• [TASK PROMPT]:
Return verbatim the lines of the data from the line containing "You are a GUI" to the line containing "This screenshot has height=948, width=2388.", inclusive.

• [DATASET RECORDS]:
[START]
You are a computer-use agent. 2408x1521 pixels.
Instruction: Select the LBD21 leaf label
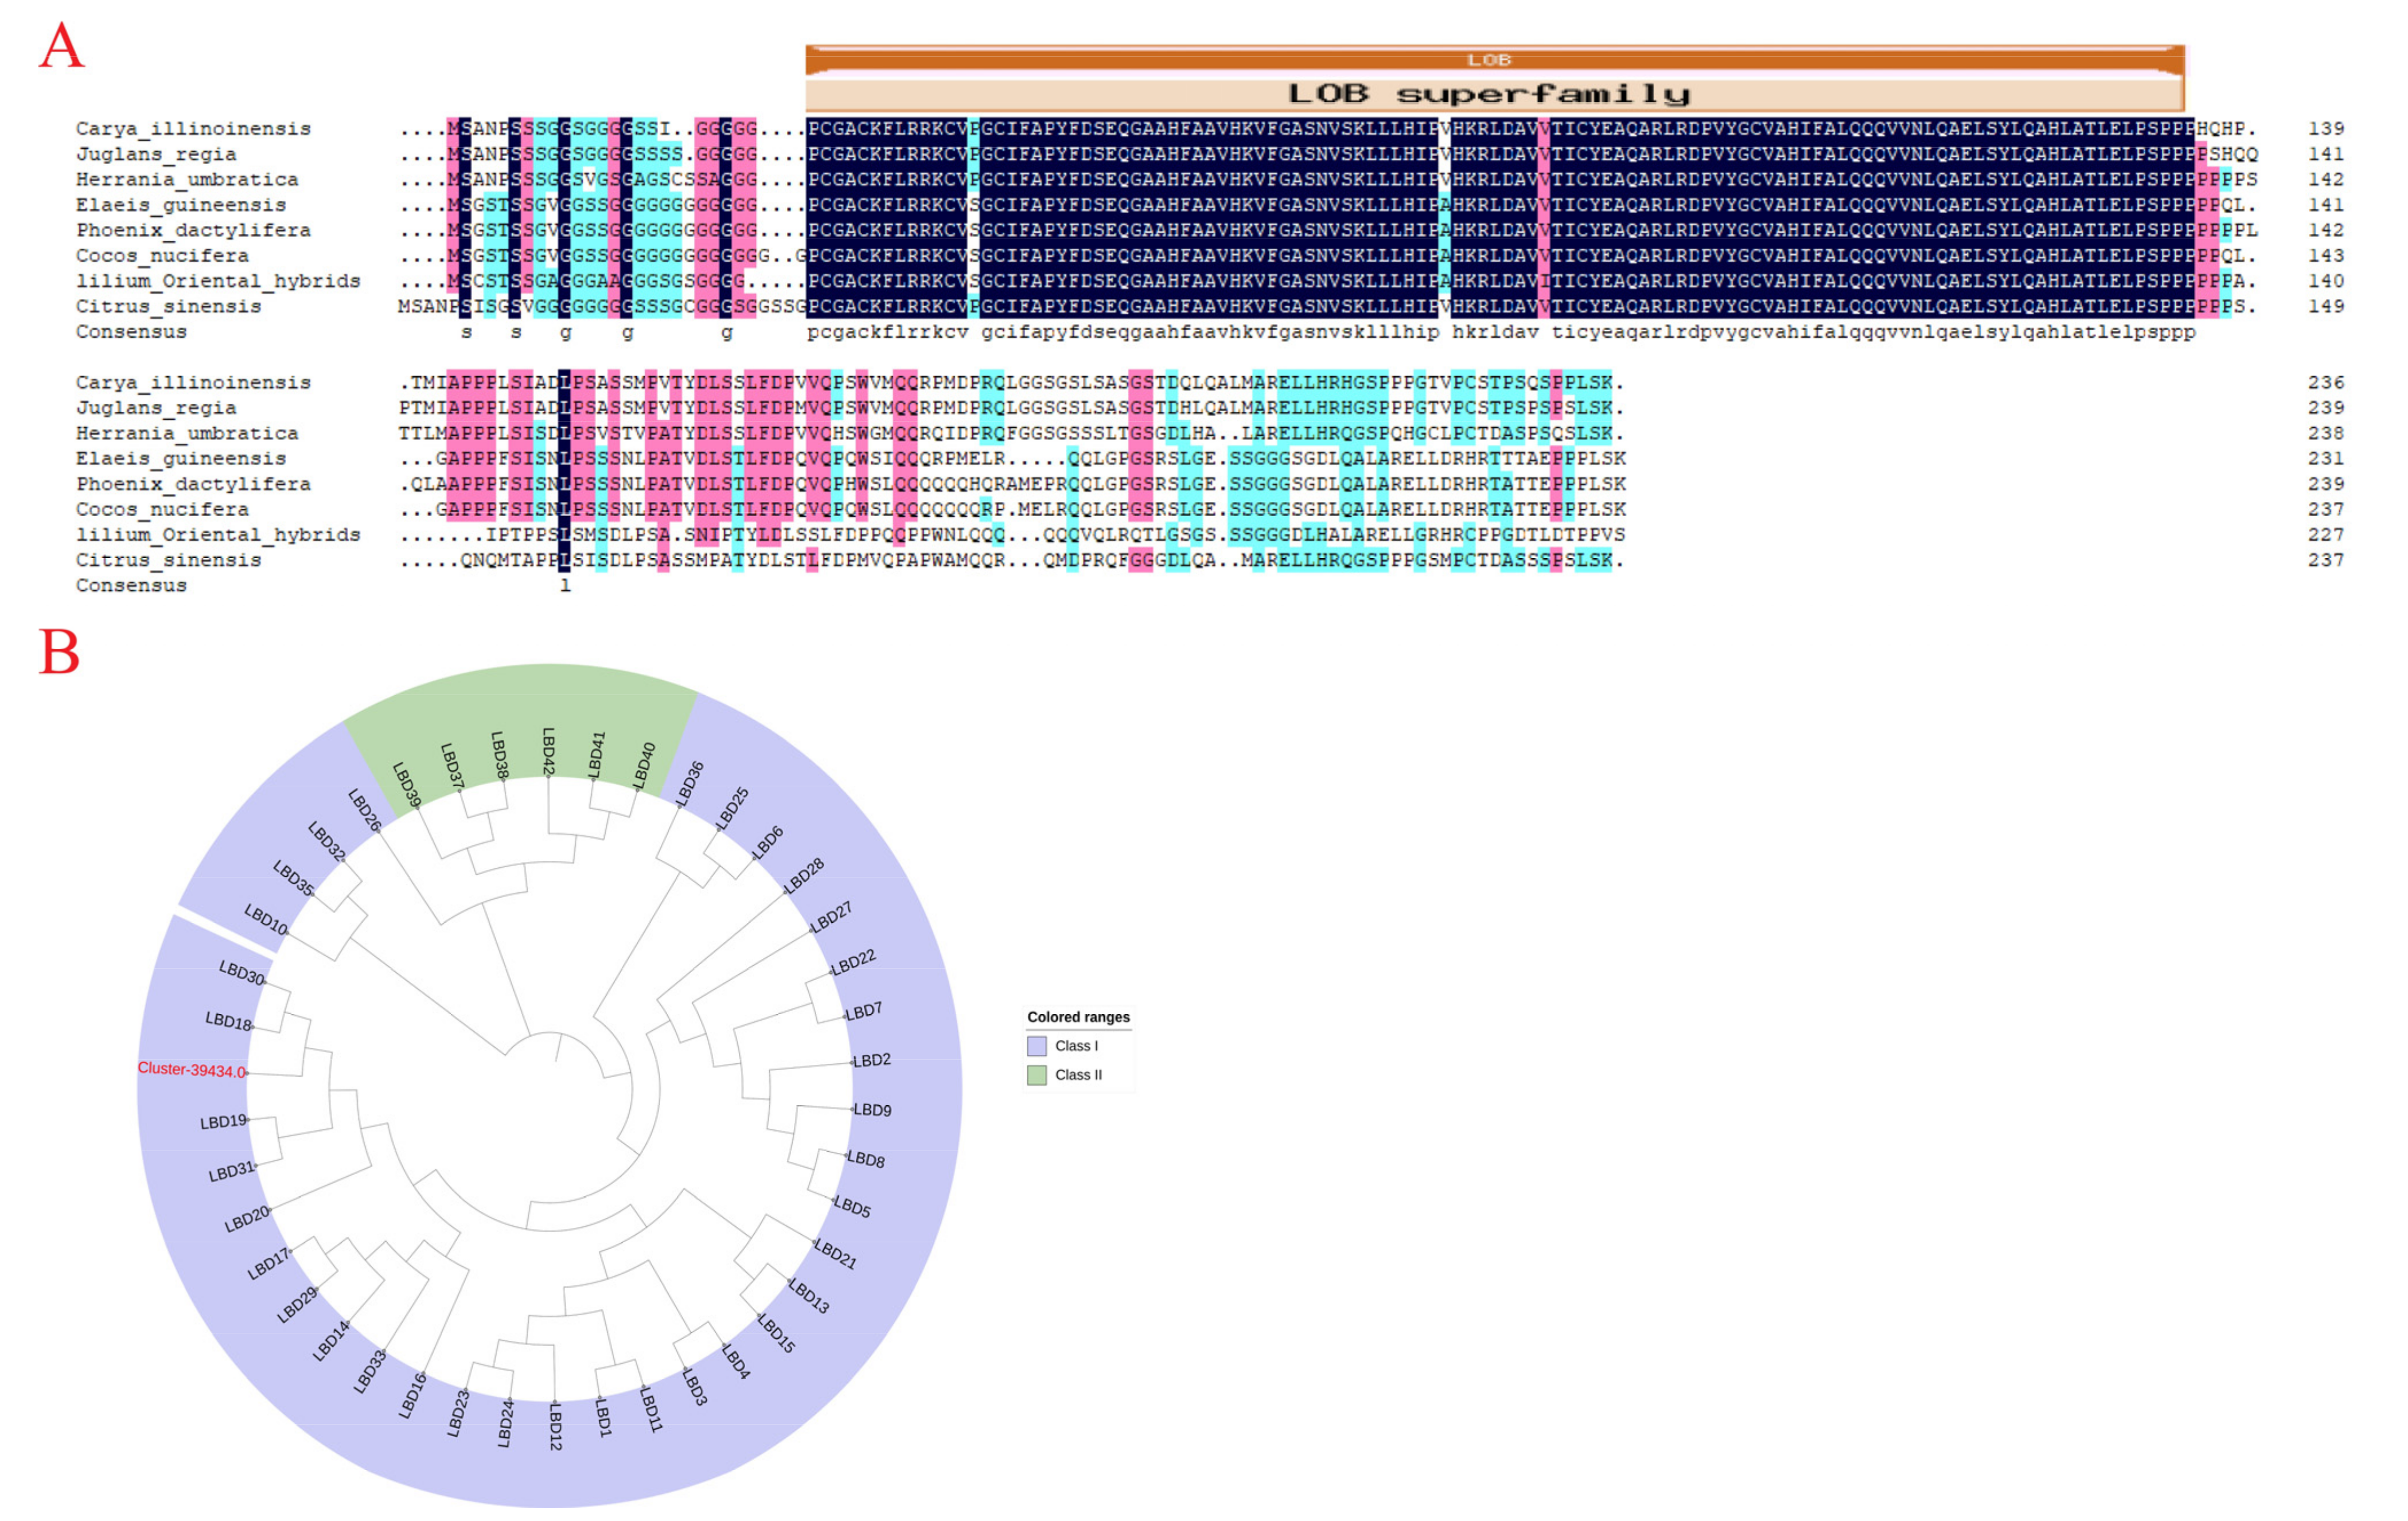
[END]
[START]
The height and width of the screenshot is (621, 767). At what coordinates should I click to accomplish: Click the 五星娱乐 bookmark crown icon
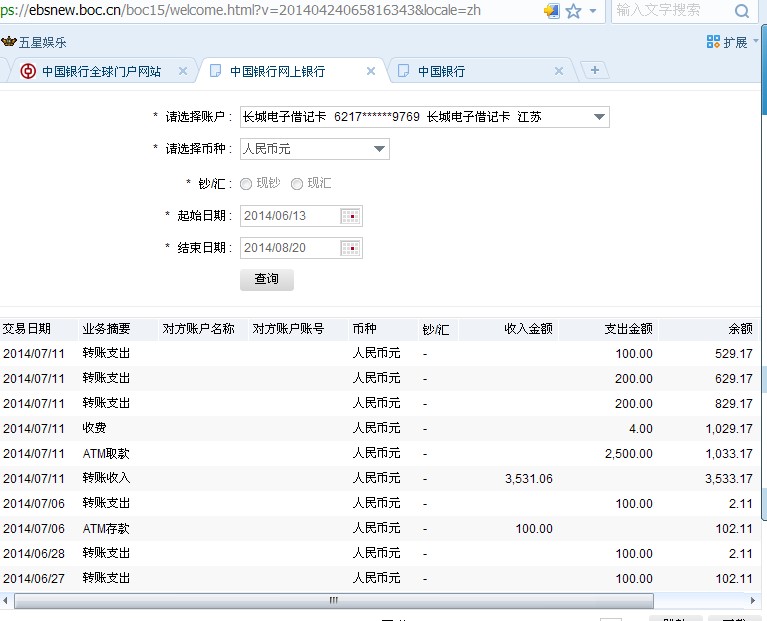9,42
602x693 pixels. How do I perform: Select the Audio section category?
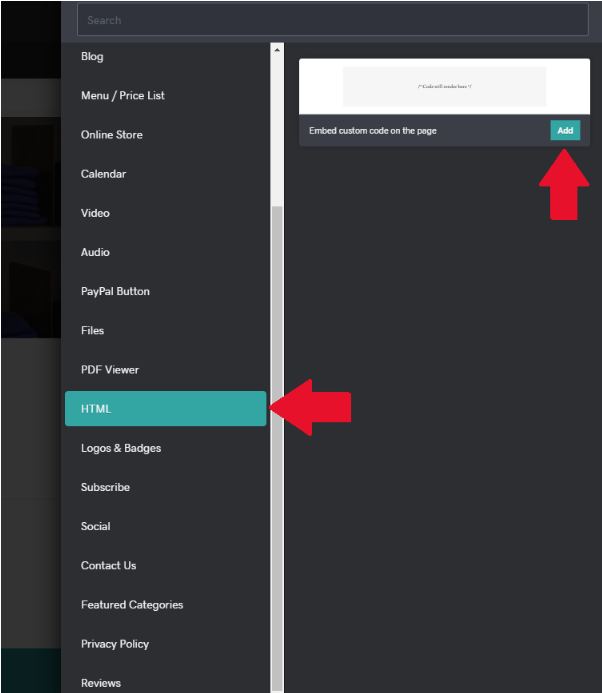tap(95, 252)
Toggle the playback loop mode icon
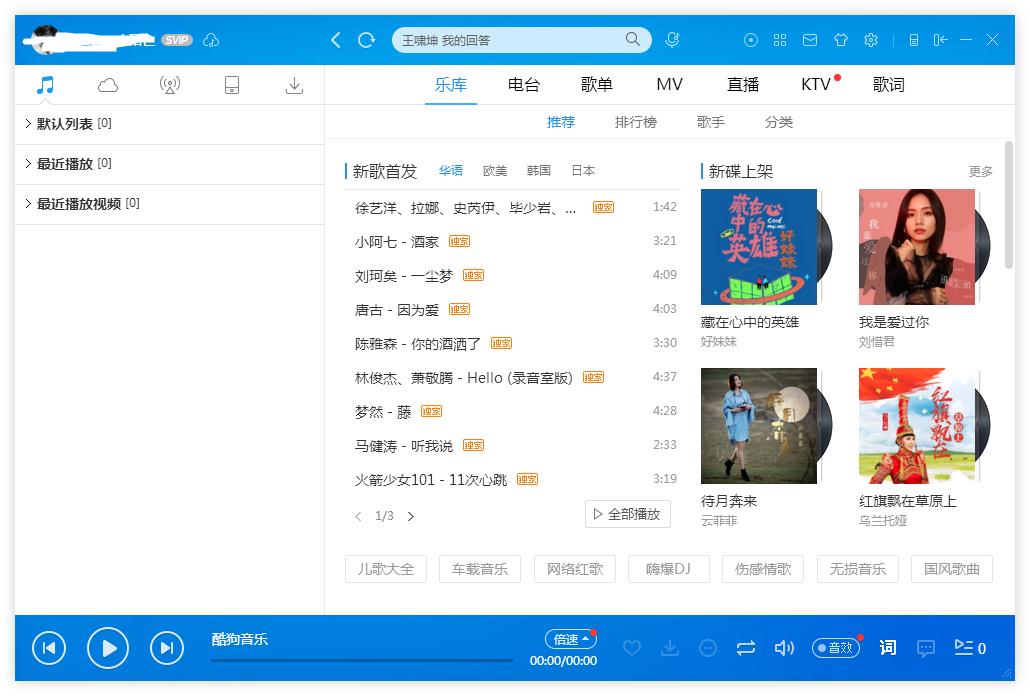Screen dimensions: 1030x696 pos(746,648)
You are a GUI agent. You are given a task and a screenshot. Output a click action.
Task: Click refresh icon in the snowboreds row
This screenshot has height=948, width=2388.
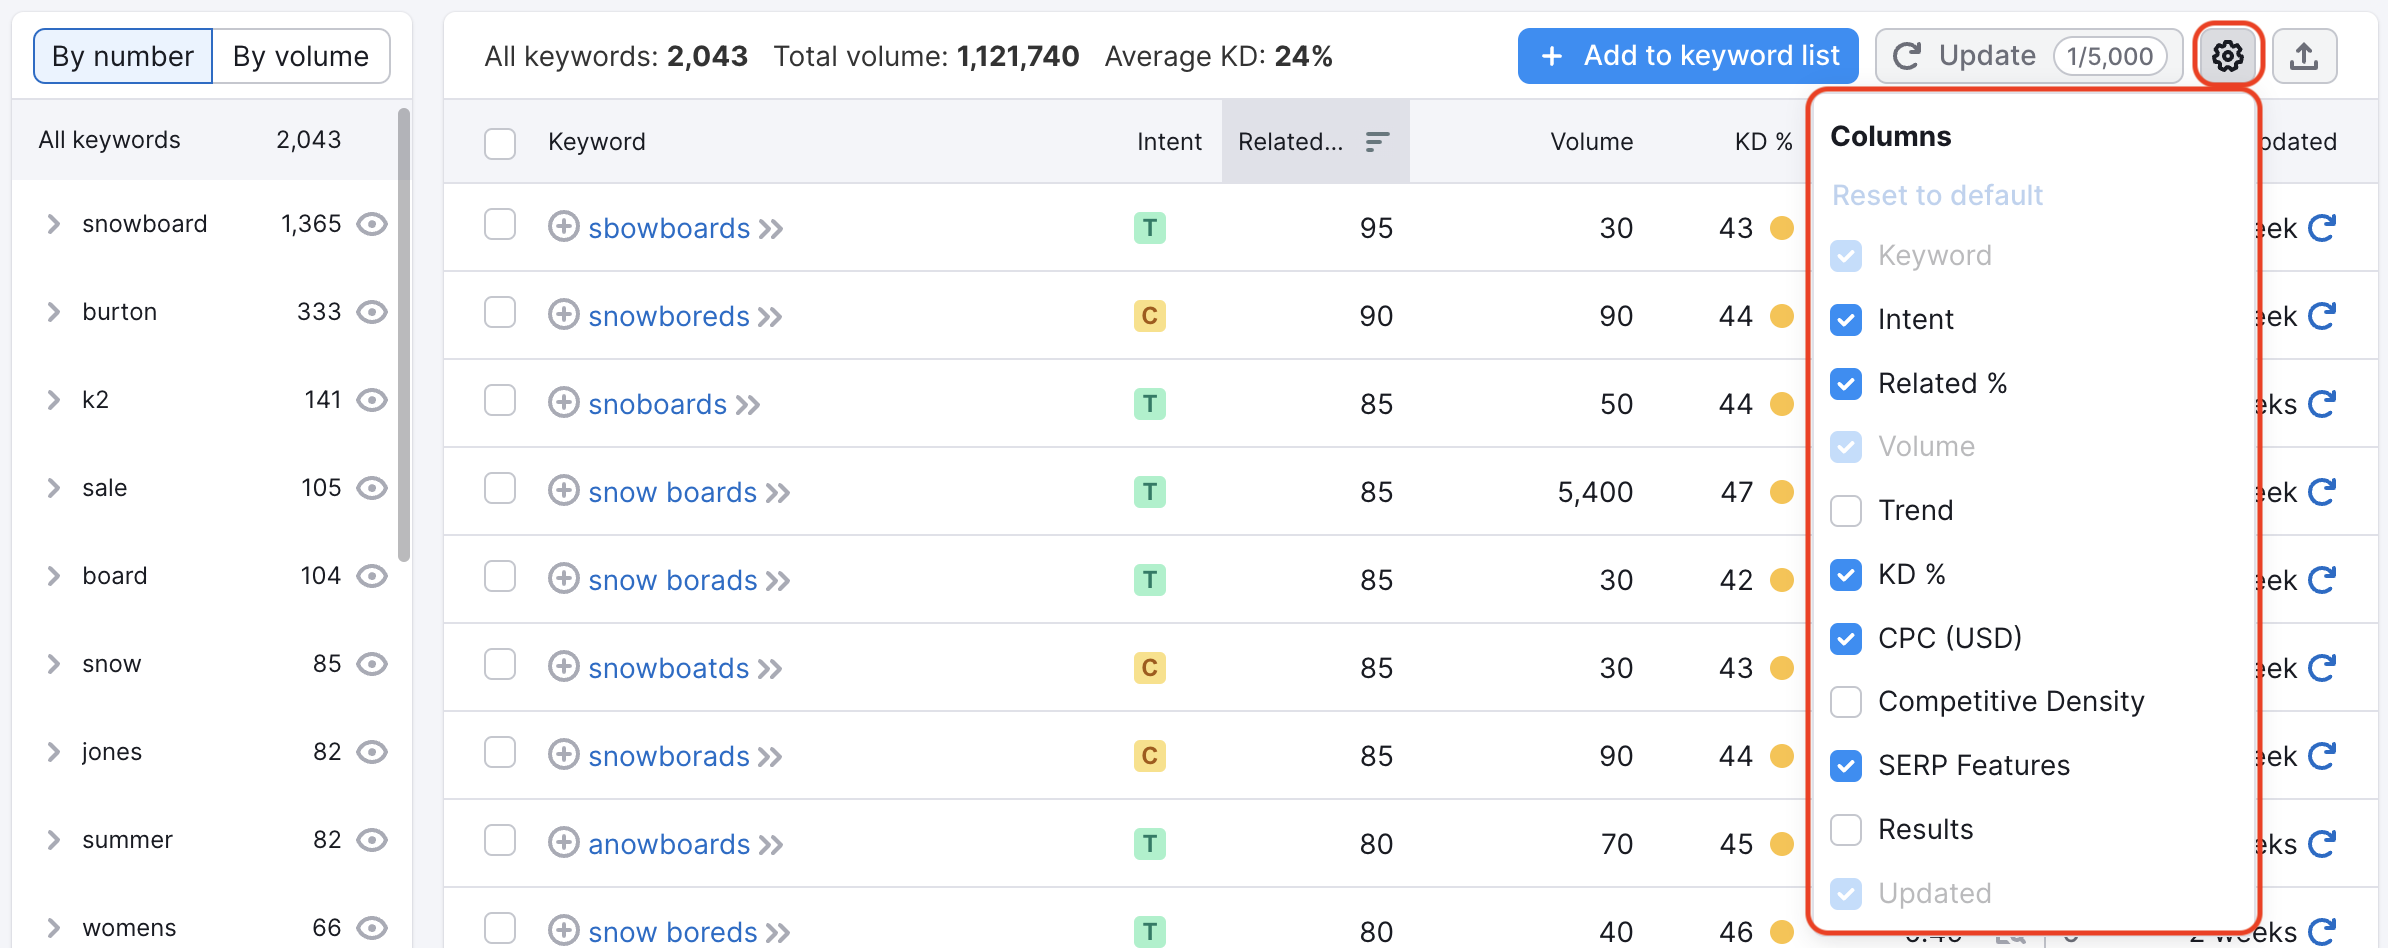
[END]
[START]
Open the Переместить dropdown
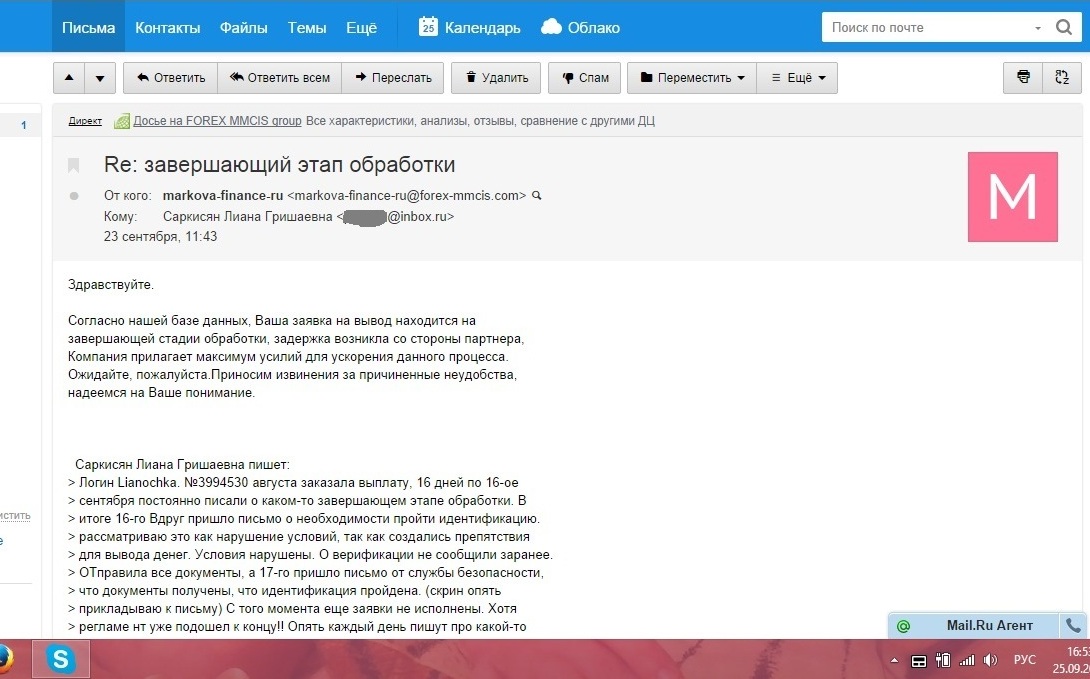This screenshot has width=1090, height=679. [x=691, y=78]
[END]
• [EXERCISE RESULT]:
You are a GUI agent. You are given a task and a screenshot. Output a click action.
Task: Click refresh icon in the snowboreds row
This screenshot has height=948, width=2388.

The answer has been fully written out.